Oorspronkelijk waren er slechts drie altaren: het hoofdaltaar en de twee altaren in de zijbeuken.
Boven het hoofdaltaar in marmer, waarop een verguld tabernakel waarin het H. Sacrament bewaard wordt, hangt een meer dan levensgroot gekruisigd Christusbeeld van Matthias Zens uit Gent.
Langs beide zijden zijn er twee half verheven beeldhouwwerken (basreliëfs): links, de geboorte van Christus, en rechts de verrijzenis van Christus voorstellende.
Het hoogkoor
In de rechterzijbeuk staat, tegen alle traditie in, het altaar toegewijd aan O.L. Vrouw, de patrones van onze parochie, met het miraculeus beeld, zoals dit ook in de oude kerk het geval was. Naar alle waarschijnlijkheid is dit de oorspronkelijke plek van de eerste bidplaats te Nazareth!
Maria-altaar.
Boven dit altaar hangt een schilderij uit 1634, afkomstig uit de oude kerk, die de eerste instelling van de heilige rozenkrans voorstelt: Maria verschijnt op de wolken, samen met het Kind Jezus, en zij overhandigen een rozenkrans aan de heilige Dominicus.
Deze schilderij verwijst naar een bijzonder kenmerk van de devotie tot O.L. Vrouw van Nazareth, n.l.: het bidden van de rozenkrans.

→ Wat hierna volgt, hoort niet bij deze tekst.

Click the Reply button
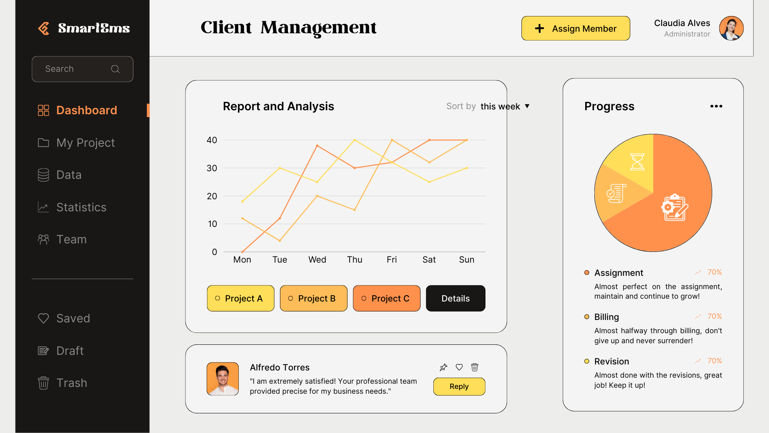This screenshot has width=769, height=433. pyautogui.click(x=459, y=386)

Vooraan in de linker kruisbeuk staat het altaar, toegewijd aan de heilige abt Antonius, de tweede patroon van onze parochie. (Zijn beeld staat thans vooraan in de linkerzijbeuk.)

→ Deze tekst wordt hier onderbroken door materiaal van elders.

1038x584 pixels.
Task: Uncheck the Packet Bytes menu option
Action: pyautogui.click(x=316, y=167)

Het schilderij boven het altaar stelt het visioen voor van de heilige Antonius abt: “de gekruisigde en stervende Christus”.
Omdat deze heilige bij ons wel wat in de schaduw komt te staan (nà Maria, die toch de Koningin van alle heiligen is!) willen wij deze grote heilige de eer betonen welke hem toekomt door hem ook een plaats geven in deze publicatie.
H. Antonius Abt “de vader der monniken”
In 1903 werden in de kruisbeuken nog twee altaren opgericht: rechts het altaar toegewijd aan de Heilige Familie, en links het altaar van de Gelovige Zielen.
Het zou ons te ver leiden hier alle bezienswaardigheden te beschrijven welke zich in de huidige kerk bevinden; wij hopen later hierover verder te kunnen uitweiden in een afzonderlijk werk.
Wij kunnen echter niet nalaten toch nog iets te schrijven over de klokken; die boodschappers bij vreugde of rouw die ons telkenmale oproepen om ons te richten tot God.
De oudste klok is de Barbara-klok.
Zij werd reeds besteld vóór de huidige kerk voltooid was en deed eerst dienst in de noodkapel.
Deze klok bevat volgend opschrift:
“Toen J.B.Van Poucke en F.De Clercq kerkmeesters waren -de weledele heer burgemeester van Rokolfing van Nazareth overleden zijnde- heeft A.L.J. Van Aerschodt de Oudere, opvolger van A.L.J. Van de Gheyn, mij hergoten, daar ik geheel in de brand, door het bliksemvuur veroorzaakt, gesmolten was. Leuven, 1860.” (VDA/34; vertaald uit het latijn).
In 1868 werd een tweede klok ingewijd ter ere van O.L. Vrouw, en in 1893 werd er een derde aan toegevoegd. Deze twee klokken werden helaas door de Duitse bezetter op 15 oktober 1943 uit de toren gehaald en weggevoerd.
Op 2 mei 1948 werden twee nieuwe klokken ingewijd:
De Maria-klok (2.100 kg; 1,5 m. doormeter)
De St-Antonius-klok (1.200 kg; 1,2 m. doormeter).
Nadat in 1990 de 125e verjaring van de wijding der huidige kerk werd gevierd, werd er natuurlijk uitgezien naar het jaar 1992, het jubileumjaar van 750 jaar Nazareth.
Het gemeentebestuur zette een groots feestprogramma op touw, waarbij het godsdienstige element zeker niet mocht ontbreken aangezien in feite dáár alles begonnen is.
Op 20 september, de tweede zondag in de Solemnele 15-dagen, hebben wij in onze kerk met grote dankbaarheid de stichting van onze parochie herdacht met een feestelijke eucharistieviering in concelebratie met alle Nazareth-bewonende priesters, waaraan jong en oud eendrachtig hebben meegewerkt. Voor deze gelegenheid werd voor de eerste maal de mis ter ere van Onze Lieve Vrouw van Nazareth uitgevoerd.